With luck, they said, he might live 10 to 15 years. In the days after, he and his wife, Sandra — then the parents of three children aged eight to 18 — read everything they could find about the disease. They discovered a chilling statistic: the average span from diagnosis to death was seven years.
By the time we talked in 2001, Dorricott had already suffered through multiple and massive doses of chemotherapy that reduced his weight by a third and caused him to lose his hair four times. While he had the support of family, friends and colleagues, there was another powerful factor at work: prayer. Hundreds of adherents of Dorricott’s church, the Church of God, began praying for him in their homes and at special services held in countries from Australia to Nigeria, Burma to Ireland.

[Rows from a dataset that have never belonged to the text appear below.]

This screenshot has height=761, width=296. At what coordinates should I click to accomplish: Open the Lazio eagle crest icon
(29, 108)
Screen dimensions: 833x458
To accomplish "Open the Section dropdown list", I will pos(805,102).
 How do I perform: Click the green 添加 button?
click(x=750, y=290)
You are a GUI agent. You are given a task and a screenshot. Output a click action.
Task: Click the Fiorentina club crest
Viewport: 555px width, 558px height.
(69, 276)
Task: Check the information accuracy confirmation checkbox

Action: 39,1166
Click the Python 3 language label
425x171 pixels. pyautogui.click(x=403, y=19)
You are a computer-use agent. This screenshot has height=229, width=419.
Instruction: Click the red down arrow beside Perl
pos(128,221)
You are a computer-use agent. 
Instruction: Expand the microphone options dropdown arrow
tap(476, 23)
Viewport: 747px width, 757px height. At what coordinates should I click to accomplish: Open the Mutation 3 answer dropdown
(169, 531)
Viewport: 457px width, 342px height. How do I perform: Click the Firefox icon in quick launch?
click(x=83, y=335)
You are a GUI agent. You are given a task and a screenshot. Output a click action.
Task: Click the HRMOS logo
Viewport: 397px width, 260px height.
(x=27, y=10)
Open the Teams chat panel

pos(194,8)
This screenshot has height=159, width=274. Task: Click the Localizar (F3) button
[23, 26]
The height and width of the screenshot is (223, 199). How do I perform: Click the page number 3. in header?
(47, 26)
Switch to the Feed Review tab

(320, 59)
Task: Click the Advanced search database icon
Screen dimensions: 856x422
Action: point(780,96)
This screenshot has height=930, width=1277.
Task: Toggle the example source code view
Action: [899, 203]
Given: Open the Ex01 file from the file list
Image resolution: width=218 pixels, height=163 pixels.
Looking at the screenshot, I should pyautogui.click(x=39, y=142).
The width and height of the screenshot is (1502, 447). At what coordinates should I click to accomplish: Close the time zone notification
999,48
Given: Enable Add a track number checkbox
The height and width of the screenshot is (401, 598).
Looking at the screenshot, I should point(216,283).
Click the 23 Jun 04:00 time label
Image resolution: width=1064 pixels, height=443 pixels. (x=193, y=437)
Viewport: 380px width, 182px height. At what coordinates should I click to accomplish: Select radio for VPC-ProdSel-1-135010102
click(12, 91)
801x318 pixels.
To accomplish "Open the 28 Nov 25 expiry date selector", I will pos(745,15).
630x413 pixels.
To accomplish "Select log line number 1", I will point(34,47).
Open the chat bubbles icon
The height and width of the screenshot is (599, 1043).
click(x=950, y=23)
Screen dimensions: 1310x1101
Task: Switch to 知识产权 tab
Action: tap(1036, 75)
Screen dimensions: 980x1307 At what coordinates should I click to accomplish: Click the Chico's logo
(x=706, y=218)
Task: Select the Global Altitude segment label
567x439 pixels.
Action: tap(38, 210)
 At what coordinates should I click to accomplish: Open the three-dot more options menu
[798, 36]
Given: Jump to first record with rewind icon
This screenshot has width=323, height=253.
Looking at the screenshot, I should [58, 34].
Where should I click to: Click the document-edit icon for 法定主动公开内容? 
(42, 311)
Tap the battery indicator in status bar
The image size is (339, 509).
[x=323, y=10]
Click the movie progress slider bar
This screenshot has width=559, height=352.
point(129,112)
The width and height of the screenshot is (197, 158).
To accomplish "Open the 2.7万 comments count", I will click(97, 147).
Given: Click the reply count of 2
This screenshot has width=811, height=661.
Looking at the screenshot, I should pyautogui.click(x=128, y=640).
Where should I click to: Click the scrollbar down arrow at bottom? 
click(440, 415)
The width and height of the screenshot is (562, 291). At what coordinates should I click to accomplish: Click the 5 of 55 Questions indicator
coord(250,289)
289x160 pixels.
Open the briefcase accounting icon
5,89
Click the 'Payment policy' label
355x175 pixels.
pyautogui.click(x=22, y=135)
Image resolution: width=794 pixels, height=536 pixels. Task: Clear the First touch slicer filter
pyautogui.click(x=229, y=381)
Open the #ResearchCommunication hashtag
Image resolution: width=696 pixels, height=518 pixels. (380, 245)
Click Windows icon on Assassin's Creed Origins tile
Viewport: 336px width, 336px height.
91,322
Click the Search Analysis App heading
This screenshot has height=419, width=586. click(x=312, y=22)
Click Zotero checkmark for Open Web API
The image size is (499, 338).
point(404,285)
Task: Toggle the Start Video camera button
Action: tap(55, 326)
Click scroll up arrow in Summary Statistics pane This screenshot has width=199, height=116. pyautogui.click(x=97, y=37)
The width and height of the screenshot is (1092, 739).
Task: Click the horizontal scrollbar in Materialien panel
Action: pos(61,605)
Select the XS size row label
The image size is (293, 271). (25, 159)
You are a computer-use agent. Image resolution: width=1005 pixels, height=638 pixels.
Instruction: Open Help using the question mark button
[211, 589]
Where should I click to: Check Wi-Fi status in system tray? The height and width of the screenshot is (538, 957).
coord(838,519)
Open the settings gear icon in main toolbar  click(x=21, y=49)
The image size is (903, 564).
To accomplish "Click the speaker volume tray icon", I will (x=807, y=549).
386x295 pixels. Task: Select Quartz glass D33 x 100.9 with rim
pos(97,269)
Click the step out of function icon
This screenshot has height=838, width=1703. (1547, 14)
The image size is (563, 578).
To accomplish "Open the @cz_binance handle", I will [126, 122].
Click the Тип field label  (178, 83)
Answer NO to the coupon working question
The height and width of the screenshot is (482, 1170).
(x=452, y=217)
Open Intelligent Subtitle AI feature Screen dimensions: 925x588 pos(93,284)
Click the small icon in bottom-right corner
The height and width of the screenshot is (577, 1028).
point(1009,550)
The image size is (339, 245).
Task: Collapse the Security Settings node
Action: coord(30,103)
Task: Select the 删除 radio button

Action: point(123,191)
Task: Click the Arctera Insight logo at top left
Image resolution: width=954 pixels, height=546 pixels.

Dorricott, a lifelong Christian, told me that he didn’t hesitate to pray for help. “I made a vow to God. I said, ‘If you decide to heal me, I’ll make sure you get the credit.
’ ” The disease also made him realize that most business success comes through relationships, not structures. “It’s getting along with people and working harmoniously. I found that if I opened up a little bit, told them a little bit more and showed them that I was vulnerable and wasn’t totally in control — because I wasn’t — I found other people opened up.
” In December 2000, when Dorricott retired, he declared his love for the Lord in front of fellow employees at his send-off party. Dorricott died in 2016, 28 years after his diagnosis, four times longer than predicted by the research. He shared his beliefs in his book, “I Want To Live.
” Written in 2010, it’s still available online. The other business believer, Sam Kolias, chairman and CEO of Boardwalk Real Estate Investment Trust, was drawn to God not by illness but by forces within. There was also a sign from without.
When I interviewed Kolias in Calgary in 2000, he showed me what was outside his office window. Across the street, emblazoned on the cement-block wall of the Immanuel Church, were the six-foot-high words “Jesus is Lord.” The phrase loomed over Kolias’s life just like that roadside billboard in F.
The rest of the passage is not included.